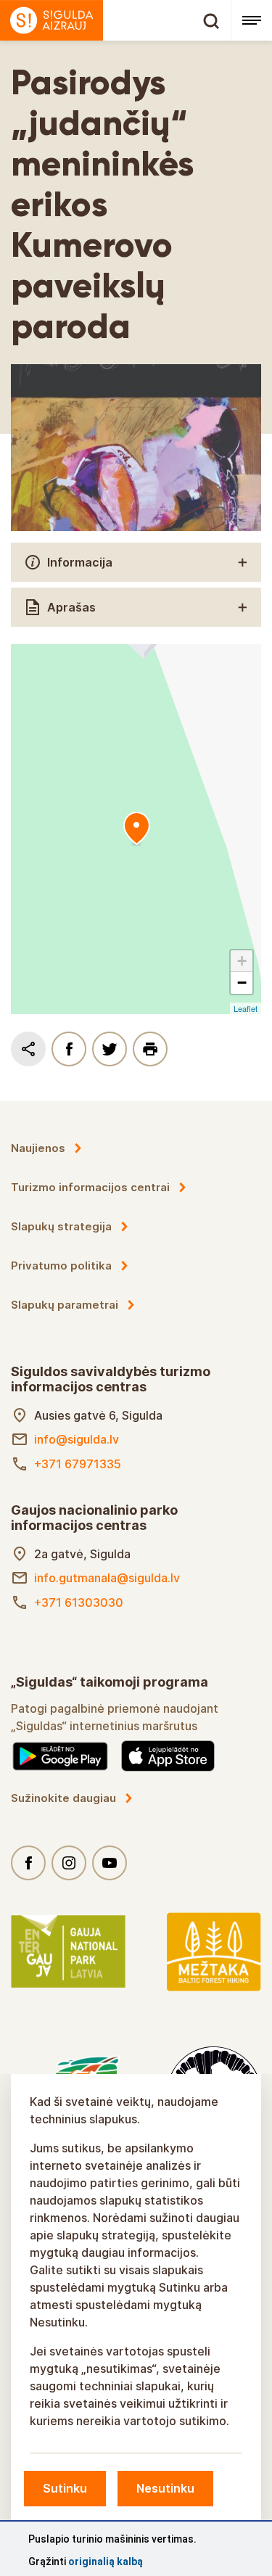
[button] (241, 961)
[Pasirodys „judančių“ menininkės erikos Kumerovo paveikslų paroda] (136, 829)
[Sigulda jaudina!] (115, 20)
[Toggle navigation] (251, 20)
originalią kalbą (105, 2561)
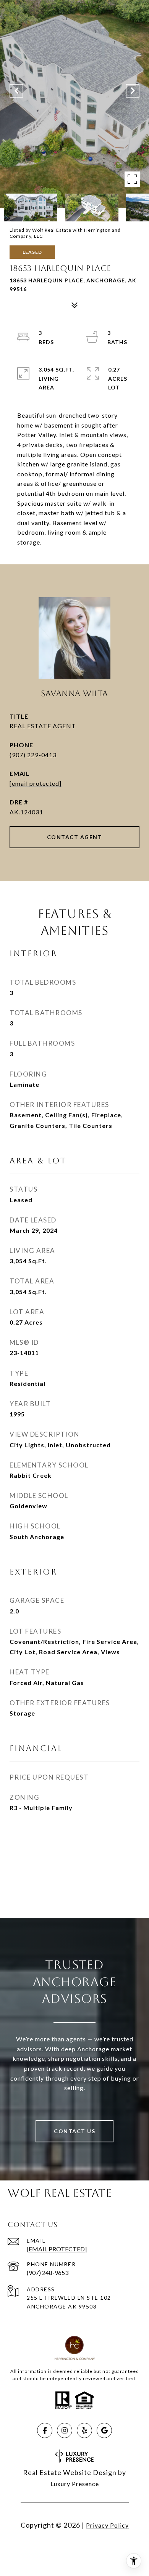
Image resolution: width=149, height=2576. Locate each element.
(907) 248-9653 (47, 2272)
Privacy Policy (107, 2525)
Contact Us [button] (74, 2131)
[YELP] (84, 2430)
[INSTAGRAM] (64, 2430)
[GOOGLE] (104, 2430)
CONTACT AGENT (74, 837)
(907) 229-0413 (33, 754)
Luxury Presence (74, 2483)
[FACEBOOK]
......
=== WHAT TO DO ===
Write the lines out exactly, from the one with "CONTACT AGENT (74, 837)" down to the last line of the listing, and leave out all others.

=== WRITTEN REPLY ===
CONTACT AGENT (74, 837)
(907) 229-0413 (33, 754)
Luxury Presence (74, 2483)
[FACEBOOK]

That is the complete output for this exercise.